Audiences have come to expect a comfortable assortment of classics and Broadway favorites. But because this is a program designed to push and challenge its artists, sometimes something really unusual, even a bit controversial, manages to sneak in.
This year, in addition to the cozy-cute Gershwin musical Nice Work If You Can Get It, the musty bedroom-farce Boeing Boeing, the rowdy heavy metal musical Rock of Ages and the Sondheim classic Merrily We Roll Along, Summer Rep is offering one of its edgiest shows ever, though you wouldn't know it from the way Douglas Carter Beane's Little Dog Laughed has been marketed. Hardly the light-hearted romp the festival's advertising suggests, this bold 2006 Hollywood satire brings a bit of welcome bite to a season mostly crammed with frothy crowd-pleasers.
The Little Dog Laughed is narrated by Diane, a hyper-driven Hollywood agent (Alexa Erbach, disappointingly off-key in a performance that is far too over-the-top). Her client is a closeted second-tier movie star, Mitchell (Justin Genna, the best thing about the show), who yearns to balance his professional ambitions with his need to find real human connection.
Early on, Mitchell drunkenly summons a scheming hustler, Alex (David Miller, a bit weak in a tough role, though impressively committed to it), whose primary clientele is wealthy men—though he assumes he's straight because he sometimes sleeps with his best friend Ellen (Makenzie Morgan Gomez, the next best thing about the production). All of this creates a problem for Diane, who might be able to turn Mitchell into a star—if she can only keep him in the closet.

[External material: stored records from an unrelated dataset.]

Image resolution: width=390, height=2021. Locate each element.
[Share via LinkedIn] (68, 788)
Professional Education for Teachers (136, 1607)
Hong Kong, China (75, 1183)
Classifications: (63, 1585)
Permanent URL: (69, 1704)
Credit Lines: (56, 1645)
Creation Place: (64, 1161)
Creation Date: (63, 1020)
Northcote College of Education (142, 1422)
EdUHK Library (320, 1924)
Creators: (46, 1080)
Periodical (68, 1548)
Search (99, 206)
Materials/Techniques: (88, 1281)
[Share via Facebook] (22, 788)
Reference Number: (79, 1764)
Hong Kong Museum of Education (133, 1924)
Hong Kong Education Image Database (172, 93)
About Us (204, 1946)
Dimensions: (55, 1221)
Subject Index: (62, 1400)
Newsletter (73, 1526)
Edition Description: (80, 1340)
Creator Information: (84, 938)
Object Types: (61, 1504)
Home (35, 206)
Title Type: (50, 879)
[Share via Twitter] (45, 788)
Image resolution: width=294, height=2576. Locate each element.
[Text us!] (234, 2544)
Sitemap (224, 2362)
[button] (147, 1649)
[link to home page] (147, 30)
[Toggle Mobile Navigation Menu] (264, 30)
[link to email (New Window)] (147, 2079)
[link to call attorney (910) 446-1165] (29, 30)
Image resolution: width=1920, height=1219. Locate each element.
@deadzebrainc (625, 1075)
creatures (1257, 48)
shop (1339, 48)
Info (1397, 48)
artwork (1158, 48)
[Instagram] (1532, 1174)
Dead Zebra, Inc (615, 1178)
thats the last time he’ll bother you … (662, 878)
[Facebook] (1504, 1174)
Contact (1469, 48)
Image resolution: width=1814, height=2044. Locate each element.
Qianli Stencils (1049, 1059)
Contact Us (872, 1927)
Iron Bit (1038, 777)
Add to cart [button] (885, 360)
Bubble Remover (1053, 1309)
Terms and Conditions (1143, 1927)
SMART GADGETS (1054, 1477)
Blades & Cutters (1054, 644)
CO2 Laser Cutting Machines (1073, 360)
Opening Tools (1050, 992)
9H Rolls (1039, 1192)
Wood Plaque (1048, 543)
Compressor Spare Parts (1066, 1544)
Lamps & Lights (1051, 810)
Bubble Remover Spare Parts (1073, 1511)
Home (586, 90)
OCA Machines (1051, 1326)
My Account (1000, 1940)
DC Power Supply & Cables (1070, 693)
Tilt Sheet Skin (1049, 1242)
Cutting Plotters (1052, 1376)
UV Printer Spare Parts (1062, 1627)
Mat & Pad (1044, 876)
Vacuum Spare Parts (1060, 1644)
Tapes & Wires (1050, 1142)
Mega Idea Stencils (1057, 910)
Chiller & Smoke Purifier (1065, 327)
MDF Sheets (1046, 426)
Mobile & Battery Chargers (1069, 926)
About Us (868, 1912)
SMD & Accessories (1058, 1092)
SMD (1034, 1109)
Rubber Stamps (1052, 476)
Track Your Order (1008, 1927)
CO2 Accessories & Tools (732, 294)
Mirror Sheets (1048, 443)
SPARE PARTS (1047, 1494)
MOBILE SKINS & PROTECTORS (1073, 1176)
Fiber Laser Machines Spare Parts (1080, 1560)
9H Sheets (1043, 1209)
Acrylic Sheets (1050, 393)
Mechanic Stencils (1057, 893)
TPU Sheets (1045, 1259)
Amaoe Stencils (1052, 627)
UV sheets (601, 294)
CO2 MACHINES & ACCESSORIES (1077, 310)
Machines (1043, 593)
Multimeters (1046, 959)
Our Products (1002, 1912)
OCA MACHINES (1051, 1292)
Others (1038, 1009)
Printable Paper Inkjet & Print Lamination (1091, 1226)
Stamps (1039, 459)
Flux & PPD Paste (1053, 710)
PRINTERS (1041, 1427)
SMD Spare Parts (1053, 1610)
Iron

The script is clever, packed with sharp observations and inventive dialogue. The direction by Travis Kendrick is focused and well paced, but too heavy-handed to let the humor breathe. The cast is certainly to be congratulated for its professionalism in handling the script's sexual content, suggested nudity and intimately close proximity to the audience. But this kind of writing requires a better balance of darkness and comedy. Perhaps, with a stronger cast and direction, the frank and confrontational outrageousness of Beane's socially biting storytelling might have been as funny as it is brutal, bleak and unforgiving.